Data under study:
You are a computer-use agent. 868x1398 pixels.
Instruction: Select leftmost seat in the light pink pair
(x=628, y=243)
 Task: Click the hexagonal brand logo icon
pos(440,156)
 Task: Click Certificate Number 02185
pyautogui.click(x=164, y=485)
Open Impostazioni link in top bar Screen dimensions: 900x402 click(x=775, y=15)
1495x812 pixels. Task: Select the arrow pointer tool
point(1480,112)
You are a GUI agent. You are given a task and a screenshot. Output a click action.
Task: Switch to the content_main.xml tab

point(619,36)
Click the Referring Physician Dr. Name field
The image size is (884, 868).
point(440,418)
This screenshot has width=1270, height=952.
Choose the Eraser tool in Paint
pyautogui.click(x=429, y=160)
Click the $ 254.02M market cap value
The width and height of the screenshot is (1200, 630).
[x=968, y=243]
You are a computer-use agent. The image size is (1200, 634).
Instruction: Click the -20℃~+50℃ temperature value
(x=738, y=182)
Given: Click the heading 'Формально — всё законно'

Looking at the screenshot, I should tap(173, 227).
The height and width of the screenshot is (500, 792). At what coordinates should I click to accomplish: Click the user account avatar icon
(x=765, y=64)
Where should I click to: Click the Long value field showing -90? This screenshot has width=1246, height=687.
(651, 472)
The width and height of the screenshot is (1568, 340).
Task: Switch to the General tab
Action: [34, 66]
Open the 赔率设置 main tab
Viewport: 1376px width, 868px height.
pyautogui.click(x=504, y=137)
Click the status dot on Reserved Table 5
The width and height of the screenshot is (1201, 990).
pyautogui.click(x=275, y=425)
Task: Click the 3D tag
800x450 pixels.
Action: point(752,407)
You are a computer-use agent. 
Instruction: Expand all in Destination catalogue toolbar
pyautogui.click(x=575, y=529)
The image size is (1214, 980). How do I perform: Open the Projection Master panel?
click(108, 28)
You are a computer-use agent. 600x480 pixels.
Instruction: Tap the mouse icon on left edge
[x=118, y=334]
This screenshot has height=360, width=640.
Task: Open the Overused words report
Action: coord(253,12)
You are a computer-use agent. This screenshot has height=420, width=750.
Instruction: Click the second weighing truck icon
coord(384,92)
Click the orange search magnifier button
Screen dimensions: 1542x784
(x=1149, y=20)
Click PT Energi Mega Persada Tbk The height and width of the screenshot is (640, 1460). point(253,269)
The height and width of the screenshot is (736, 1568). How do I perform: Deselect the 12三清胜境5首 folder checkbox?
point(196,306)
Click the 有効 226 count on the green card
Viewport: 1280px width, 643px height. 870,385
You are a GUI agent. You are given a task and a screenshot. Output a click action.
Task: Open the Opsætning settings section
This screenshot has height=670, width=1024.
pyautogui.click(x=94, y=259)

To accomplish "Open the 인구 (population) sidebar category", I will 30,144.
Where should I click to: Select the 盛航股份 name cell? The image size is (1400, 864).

Required work: Which lines in the data above hold the word "computer"? Return each of them.

Answer space:
You are a computer-use agent. 868x1398 pixels.
You are a computer-use agent. The image size is (1200, 634).
You are a computer-use agent. 
You are a computer-use agent. 600x480 pixels.
You are a computer-use agent. This screenshot has height=420, width=750.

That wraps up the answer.